Dr Blanckaert highlighted a special recommendation for young ophthalmologists on Sunday evening. “For young ophthalmologists I would recommend the SOS in Corneal Refractive Surgery session,” he said. “We of a ‘certain age’ grew up with the challenges of corneal refractive surgery, but young ophthalmologists need to be taught how to handle these situations. So, see you in Vienna.”

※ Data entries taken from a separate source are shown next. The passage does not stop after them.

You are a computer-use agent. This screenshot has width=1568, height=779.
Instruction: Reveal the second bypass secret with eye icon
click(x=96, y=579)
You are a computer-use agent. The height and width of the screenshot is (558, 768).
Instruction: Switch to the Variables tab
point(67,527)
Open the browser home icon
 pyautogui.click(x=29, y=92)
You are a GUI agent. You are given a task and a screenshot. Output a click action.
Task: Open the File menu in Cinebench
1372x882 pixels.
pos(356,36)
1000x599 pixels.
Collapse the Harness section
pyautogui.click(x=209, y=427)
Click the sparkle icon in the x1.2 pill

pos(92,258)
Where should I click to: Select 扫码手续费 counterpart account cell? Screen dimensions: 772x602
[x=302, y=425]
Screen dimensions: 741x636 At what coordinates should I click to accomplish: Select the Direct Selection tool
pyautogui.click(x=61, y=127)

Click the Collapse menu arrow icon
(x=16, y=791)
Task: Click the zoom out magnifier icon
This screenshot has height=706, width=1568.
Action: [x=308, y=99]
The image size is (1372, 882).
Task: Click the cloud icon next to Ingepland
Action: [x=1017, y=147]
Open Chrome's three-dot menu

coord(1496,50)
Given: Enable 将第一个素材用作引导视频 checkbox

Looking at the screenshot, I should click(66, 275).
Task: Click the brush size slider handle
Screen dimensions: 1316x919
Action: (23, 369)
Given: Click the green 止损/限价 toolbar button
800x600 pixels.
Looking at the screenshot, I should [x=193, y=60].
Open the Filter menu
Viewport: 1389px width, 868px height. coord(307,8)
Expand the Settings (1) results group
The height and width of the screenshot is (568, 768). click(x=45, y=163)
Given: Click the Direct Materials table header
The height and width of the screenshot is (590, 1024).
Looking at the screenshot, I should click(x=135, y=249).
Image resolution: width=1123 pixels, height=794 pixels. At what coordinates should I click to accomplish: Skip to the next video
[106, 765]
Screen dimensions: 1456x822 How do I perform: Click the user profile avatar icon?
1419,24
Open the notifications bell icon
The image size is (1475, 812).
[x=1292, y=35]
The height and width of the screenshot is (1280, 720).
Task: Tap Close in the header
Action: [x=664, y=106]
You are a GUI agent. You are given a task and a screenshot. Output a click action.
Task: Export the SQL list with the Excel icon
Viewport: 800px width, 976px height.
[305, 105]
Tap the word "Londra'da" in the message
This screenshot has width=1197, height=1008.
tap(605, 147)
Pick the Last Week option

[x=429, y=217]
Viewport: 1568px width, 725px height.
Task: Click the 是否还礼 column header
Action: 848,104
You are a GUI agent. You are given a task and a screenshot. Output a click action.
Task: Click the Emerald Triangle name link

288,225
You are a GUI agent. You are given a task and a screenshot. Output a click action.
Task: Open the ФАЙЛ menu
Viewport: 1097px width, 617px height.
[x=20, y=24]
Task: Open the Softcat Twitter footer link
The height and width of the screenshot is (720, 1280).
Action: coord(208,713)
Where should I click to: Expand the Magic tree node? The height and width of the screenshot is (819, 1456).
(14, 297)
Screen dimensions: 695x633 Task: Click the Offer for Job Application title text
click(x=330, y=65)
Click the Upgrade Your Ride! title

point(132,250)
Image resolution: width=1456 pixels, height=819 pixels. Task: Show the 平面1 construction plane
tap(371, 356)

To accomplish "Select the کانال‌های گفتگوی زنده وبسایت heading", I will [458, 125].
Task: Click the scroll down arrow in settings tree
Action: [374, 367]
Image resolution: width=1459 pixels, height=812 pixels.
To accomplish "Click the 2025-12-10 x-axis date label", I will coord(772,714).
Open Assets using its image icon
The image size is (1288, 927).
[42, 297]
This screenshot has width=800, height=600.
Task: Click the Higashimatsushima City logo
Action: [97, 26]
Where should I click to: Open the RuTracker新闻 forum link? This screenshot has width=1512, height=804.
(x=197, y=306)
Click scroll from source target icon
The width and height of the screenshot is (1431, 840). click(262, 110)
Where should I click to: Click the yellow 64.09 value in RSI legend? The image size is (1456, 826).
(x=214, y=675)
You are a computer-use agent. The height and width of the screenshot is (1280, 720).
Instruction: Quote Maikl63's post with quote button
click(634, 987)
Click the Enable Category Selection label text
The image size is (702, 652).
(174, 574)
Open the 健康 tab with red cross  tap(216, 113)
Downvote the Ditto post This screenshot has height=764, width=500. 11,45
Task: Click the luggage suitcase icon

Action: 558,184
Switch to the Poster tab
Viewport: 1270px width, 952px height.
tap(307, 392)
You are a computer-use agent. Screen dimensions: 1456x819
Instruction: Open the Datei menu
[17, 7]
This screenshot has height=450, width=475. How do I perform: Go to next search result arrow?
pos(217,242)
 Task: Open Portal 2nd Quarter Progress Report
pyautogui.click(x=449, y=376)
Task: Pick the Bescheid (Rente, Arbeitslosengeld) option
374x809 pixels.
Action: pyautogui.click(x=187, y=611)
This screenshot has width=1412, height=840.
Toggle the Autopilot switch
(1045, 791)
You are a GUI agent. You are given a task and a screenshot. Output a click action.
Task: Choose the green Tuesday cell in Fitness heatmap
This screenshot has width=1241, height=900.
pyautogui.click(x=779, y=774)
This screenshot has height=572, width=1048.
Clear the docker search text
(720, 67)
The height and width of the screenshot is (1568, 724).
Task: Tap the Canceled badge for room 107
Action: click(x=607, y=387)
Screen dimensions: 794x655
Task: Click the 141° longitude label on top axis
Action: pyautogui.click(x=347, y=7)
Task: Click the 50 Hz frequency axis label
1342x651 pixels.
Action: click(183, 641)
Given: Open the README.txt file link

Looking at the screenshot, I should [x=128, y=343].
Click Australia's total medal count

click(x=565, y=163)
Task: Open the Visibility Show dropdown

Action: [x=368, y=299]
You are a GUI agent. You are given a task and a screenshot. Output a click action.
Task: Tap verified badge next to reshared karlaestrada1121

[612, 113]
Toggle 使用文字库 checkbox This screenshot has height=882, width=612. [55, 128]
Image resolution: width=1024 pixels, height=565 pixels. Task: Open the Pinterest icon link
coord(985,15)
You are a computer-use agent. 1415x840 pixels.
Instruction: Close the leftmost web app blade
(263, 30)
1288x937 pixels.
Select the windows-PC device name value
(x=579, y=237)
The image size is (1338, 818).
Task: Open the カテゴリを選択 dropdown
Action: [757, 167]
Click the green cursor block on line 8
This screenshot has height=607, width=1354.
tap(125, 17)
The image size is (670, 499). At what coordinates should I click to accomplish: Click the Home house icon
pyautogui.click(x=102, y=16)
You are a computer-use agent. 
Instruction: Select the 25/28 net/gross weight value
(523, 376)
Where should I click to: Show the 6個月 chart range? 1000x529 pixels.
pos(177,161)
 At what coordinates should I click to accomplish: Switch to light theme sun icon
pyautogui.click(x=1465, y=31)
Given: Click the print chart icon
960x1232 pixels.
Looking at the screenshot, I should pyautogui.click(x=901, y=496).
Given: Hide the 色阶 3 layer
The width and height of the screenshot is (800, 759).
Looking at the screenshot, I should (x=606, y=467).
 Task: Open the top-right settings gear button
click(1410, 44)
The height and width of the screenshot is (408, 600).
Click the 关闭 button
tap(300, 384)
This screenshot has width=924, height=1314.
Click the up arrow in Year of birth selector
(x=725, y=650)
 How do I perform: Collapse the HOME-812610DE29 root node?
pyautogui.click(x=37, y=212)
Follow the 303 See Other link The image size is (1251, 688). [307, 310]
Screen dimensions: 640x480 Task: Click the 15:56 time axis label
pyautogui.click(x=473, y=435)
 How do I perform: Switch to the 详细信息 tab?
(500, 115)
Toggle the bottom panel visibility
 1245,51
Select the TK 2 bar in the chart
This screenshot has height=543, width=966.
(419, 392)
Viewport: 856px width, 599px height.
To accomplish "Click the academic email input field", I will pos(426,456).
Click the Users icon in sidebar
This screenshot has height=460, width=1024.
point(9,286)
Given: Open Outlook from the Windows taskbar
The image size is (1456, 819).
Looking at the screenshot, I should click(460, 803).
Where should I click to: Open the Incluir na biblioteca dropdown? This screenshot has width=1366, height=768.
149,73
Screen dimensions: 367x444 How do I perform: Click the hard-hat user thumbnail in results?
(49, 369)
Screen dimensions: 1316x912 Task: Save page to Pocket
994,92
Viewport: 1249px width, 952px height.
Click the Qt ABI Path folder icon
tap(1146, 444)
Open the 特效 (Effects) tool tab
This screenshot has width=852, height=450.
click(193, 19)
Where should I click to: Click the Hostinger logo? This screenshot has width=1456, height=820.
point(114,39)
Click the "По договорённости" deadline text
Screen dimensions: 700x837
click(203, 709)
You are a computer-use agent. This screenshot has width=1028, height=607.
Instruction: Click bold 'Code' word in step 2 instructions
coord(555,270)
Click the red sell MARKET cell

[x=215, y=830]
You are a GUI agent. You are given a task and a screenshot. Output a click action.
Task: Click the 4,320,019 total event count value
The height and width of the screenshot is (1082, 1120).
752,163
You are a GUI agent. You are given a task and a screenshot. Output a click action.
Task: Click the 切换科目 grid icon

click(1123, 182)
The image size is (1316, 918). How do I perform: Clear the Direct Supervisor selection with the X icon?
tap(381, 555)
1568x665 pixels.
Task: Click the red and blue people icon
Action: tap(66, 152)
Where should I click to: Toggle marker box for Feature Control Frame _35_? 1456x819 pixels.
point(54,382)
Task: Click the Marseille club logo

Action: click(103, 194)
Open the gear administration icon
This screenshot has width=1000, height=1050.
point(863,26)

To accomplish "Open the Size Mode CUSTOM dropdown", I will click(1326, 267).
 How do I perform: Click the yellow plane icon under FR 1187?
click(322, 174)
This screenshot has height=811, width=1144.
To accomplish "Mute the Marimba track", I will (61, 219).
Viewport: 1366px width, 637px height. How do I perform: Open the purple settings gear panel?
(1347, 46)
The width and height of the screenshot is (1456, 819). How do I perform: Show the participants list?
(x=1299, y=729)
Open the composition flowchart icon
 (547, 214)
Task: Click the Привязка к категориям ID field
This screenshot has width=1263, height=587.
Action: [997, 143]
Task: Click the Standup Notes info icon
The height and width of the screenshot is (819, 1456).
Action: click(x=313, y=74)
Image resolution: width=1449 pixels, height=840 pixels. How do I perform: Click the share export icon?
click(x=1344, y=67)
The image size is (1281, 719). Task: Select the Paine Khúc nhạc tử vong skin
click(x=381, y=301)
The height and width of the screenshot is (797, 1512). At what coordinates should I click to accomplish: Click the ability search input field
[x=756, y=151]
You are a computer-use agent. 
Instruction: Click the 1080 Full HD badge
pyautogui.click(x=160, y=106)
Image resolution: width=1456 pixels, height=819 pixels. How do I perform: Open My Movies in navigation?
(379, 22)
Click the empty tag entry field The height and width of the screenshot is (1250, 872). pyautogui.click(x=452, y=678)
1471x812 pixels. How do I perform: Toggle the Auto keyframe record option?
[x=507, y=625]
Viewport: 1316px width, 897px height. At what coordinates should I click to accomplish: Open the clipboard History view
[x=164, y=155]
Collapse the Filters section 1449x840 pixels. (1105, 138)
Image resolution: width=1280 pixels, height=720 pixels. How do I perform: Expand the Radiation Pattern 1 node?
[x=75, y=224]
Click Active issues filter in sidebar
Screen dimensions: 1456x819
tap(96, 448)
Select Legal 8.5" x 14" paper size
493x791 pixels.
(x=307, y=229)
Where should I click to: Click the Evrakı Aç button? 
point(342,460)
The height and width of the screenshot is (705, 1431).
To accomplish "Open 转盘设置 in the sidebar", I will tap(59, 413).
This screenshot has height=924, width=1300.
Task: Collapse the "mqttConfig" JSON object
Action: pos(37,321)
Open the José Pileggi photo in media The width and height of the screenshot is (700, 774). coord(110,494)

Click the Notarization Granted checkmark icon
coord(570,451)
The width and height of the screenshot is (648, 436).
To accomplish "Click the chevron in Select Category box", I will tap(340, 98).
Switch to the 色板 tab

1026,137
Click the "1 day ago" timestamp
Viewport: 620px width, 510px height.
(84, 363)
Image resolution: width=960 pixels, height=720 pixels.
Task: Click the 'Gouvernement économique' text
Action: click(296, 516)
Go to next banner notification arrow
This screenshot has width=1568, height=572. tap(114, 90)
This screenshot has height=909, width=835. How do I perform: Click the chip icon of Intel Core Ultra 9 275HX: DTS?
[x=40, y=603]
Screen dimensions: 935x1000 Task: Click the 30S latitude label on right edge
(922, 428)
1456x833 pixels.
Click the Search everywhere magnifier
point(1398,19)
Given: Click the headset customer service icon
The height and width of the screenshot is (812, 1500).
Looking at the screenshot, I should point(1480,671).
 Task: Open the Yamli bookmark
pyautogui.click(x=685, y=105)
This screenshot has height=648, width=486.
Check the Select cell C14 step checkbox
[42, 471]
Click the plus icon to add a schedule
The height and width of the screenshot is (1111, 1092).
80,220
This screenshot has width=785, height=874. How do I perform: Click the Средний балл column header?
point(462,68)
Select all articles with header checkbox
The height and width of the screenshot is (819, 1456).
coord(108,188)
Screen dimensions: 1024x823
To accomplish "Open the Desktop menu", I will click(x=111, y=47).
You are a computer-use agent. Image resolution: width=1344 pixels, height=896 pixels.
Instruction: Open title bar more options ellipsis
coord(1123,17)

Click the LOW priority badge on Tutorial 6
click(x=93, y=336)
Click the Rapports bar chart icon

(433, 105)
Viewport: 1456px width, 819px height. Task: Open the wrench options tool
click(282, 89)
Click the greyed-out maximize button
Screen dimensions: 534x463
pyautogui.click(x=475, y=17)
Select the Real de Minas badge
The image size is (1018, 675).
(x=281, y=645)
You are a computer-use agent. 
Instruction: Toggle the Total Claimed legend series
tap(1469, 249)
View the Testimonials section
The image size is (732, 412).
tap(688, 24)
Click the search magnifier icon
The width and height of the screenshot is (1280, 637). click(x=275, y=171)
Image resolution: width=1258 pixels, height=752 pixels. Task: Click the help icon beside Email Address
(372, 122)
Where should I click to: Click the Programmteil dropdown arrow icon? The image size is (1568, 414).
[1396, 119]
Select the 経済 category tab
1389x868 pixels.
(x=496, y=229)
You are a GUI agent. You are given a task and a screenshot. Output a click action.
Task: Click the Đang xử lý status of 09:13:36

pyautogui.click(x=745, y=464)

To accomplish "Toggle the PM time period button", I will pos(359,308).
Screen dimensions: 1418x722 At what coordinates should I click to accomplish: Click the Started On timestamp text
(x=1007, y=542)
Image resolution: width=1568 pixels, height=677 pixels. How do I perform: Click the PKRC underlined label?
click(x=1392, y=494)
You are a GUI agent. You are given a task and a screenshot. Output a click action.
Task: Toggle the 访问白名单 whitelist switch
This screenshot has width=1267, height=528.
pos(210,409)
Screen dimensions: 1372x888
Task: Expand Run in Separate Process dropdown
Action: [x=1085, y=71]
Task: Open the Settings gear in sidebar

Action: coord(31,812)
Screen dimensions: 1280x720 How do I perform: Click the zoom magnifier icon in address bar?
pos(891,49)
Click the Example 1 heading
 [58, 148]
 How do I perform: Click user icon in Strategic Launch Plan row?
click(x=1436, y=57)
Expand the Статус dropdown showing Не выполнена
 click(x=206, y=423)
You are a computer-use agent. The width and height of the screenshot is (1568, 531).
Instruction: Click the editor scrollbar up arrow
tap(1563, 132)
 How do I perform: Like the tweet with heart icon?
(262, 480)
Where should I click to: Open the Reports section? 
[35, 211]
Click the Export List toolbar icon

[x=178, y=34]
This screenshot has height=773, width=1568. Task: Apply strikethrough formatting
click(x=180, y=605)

ESCRS has labelled Monday, 11 September as Smart & @ctive Monday, so attendees should be ready for a wide variety of programming. In brush-up sessions, anterior segment surgeons can attend courses on retina care by Euretina, glaucoma care by EGS, and oculoplastics by the European Society of Ophthalmic Plastic and Reconstructive Surgery (ESOPRS). At 10:30 am, Marie-José Tassignon, MD, PhD, FEBOS-CR, will present the Heritage Lecture, titled The Enigma of the Anterior Interface. A special “digital track” during the day features the symposium Continents Going Digital and a can’t-miss session on the hottest topic this year: artificial intelligence. Paolo Fazio, MD, of Catania, Sicily, Italy, gave his recommendation. “In an attempt to have a glimpse of the future, I would attend the Artificial Intelligence in Ophthalmology symposium,” Dr Fazio said. The session will be held from 2:15 pm to 4:15 pm on Monday. Dr Fazio called the symposium “an unavoidable topic since AI will affect, in one way or another, every aspect of our future in a manner difficult to foresee.”
To allow for travel time, the programme on the final day of the conference, Tuesday, 12 September, will end in early afternoon. But there’s still plenty to do. Early-morning workshops will run concurrently with an 8:30 am symposium on Getting to the Roots of challenging ophthalmic topics, such as posterior capsule opacification and IOL power calculation. Fittingly, a session on Taking Care of Postoperative Complications will round out the main symposia at 11:00 am, leaving ophthalmologists with everything they need to know for ocular aftercare. At the end of the meeting day, attendees can catch up on anything they missed in a 2-hour Best of the Best session from 1:00 pm to 3:00 pm, featuring videos, papers and posters from the full ESCRS congress.